Central European neurosurgery

PubMedID: 20017099

Warnke JP, Tschabitscher M, Thalwitzer J, Galzio R. Endoscopic anatomy for transnasal transsphenoidal pituitary surgery in the presence of a persistent trigeminal artery. Cent Eur Neurosurg. 2009;70(4):207-10.
OBJECTIVE
Endoscopic procedures are becoming increasingly important for transnasal transsphenoidal approaches to the skull base and particularly for pituitary surgery. A persistent trigeminal artery (PTA) is rare. Its presence, if it goes unnoticed or if the surgeon is not aware of such a variant, may endanger the success of surgery.

METHOD
During an endoscopic inspection using a supraorbital approach in a fresh cadaveric specimen in which the arteries had been injected with latex glue, the presence of an anomalous intracranial artery, suggestive for PTA, was disclosed. The specimen was then fixed and a CT scan with 3D reconstruction of the circle of Willis was done to evaluate the imaging of such an anatomical variation.
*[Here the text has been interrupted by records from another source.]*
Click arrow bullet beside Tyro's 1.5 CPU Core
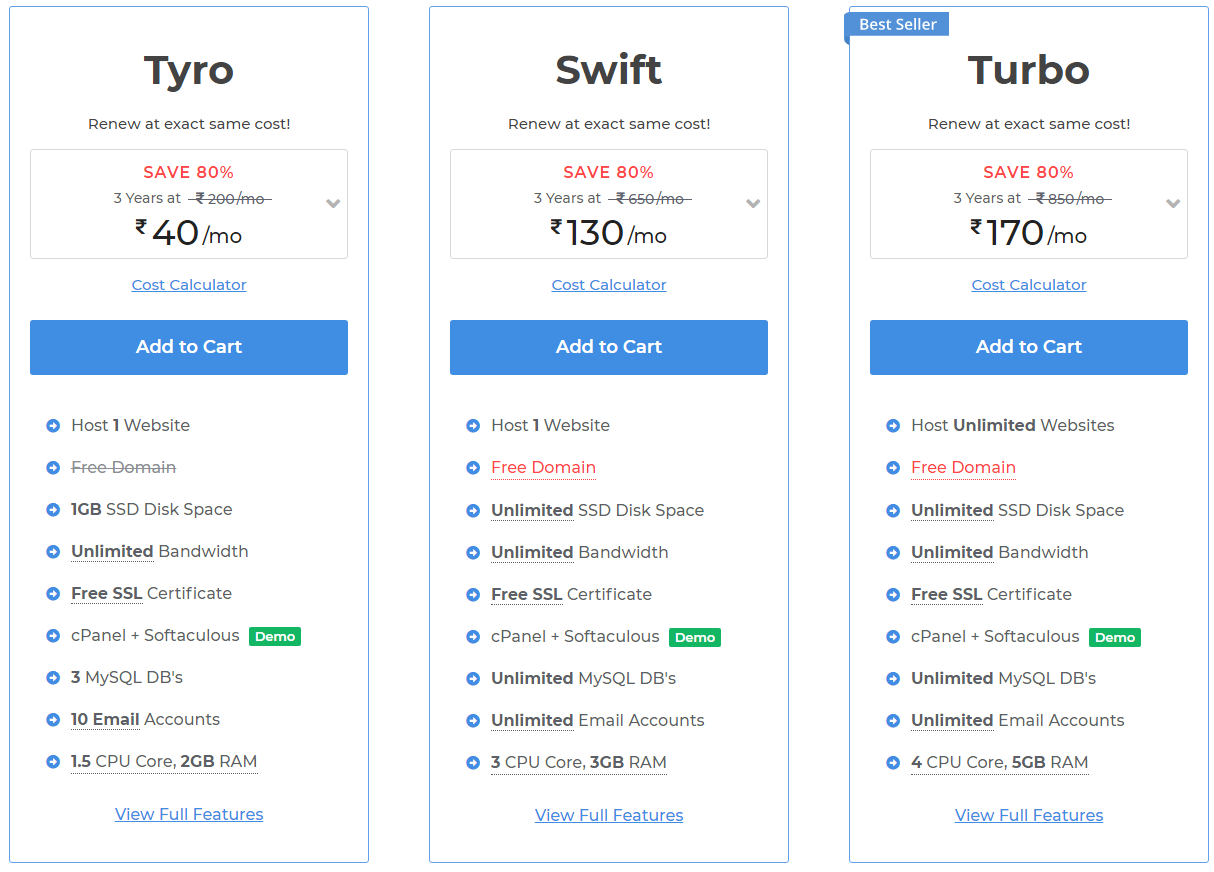 coord(53,762)

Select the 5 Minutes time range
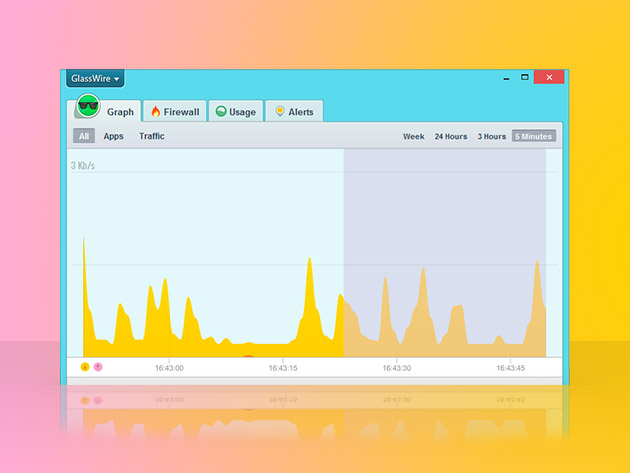[533, 136]
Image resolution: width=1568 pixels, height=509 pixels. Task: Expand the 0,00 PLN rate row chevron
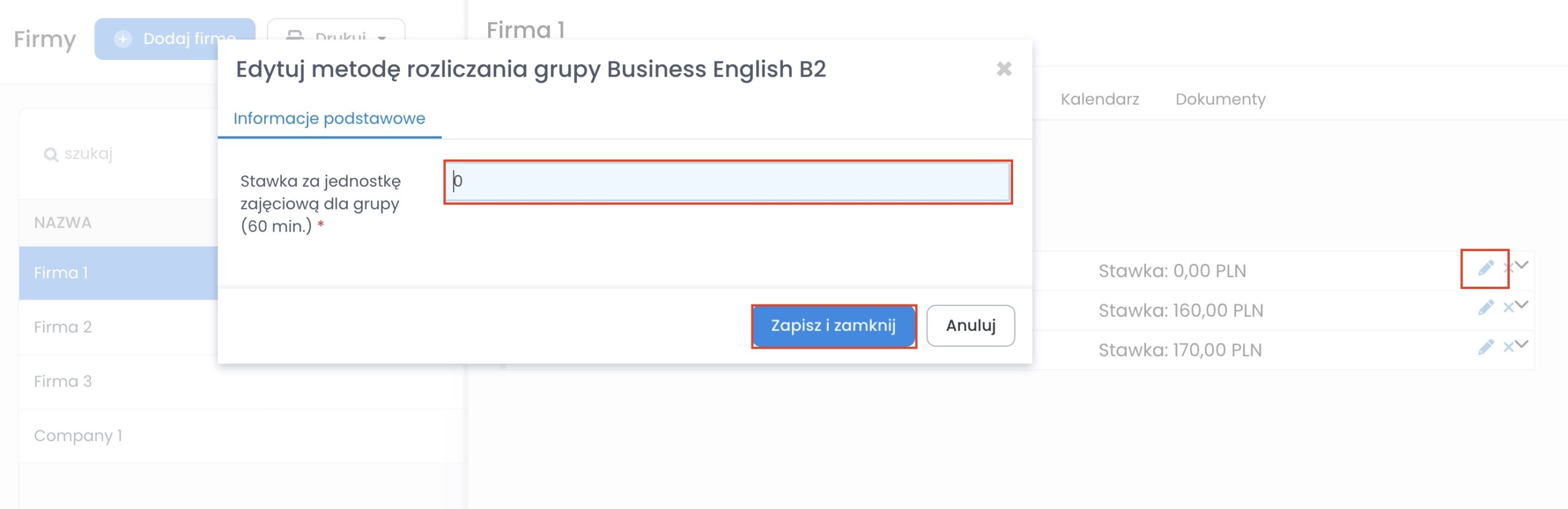[1522, 265]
Thereafter an endoscopic transsphenoidal approach to the pituitary fossa was performed, to verify the endoscopic anatomy.

RESULTS
The performed CT scan allowed visualization of the entire course of the anomalous vessel, confirming a PTA. During the endoscopic transsphenoidal approach, the presence of the vascular anomaly, altering the bony bulging of the internal carotid artery on the lateral side of the sphenoidal roof, was disclosed. The parasellar course of the PTA could be exposed by drilling the overhanging bone. The presence of the anatomical variant did not interfere with surgical manoeuvres and the procedure, simulating a transsphenoidal approach to the pituitary, could be safely completed.

CONCLUSION
Variants such as PTA are rare and routine preoperative imaging for pituitary procedures does not always include studies to detect this vascular anomaly. The occasional intraoperative detection of a PTA during an endoscopic transsphenoidal procedure can be managed; almost any surgical manipulation is possible and pituitary surgery can be successfully completed, provided the surgeon is aware of the possible existence of this variant and its irregular anatomical course. However, the presence of a PTA may have dramatic consequences if surgery is directed to the lateral parasellar region, as for intracavernous lesions; in these cases a complete neuroradiological study including MRI-angiography and possibly CT-angiography is advised.